DATA RECORDS:
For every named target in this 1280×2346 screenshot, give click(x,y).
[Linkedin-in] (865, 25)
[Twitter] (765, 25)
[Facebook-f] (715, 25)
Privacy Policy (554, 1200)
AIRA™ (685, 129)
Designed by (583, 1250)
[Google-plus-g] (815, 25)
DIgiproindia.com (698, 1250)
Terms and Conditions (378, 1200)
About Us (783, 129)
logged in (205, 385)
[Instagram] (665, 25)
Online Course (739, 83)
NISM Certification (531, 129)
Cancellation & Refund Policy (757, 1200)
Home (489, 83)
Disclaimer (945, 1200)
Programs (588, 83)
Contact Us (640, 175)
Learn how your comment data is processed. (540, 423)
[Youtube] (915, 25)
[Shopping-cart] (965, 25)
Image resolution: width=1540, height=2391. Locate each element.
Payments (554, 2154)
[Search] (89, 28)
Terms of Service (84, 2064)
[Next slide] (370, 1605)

TASK DETAILS:
Copy the full listing exactly.

RESPONSE AREA:
For every named target in this 1280×2346 screenshot, give click(x,y).
[Linkedin-in] (865, 25)
[Twitter] (765, 25)
[Facebook-f] (715, 25)
Privacy Policy (554, 1200)
AIRA™ (685, 129)
Designed by (583, 1250)
[Google-plus-g] (815, 25)
DIgiproindia.com (698, 1250)
Terms and Conditions (378, 1200)
About Us (783, 129)
logged in (205, 385)
[Instagram] (665, 25)
Online Course (739, 83)
NISM Certification (531, 129)
Cancellation & Refund Policy (757, 1200)
Home (489, 83)
Disclaimer (945, 1200)
Programs (588, 83)
Contact Us (640, 175)
Learn how your comment data is processed. (540, 423)
[Youtube] (915, 25)
[Shopping-cart] (965, 25)
Image resolution: width=1540, height=2391. Locate each element.
Payments (554, 2154)
[Search] (89, 28)
Terms of Service (84, 2064)
[Next slide] (370, 1605)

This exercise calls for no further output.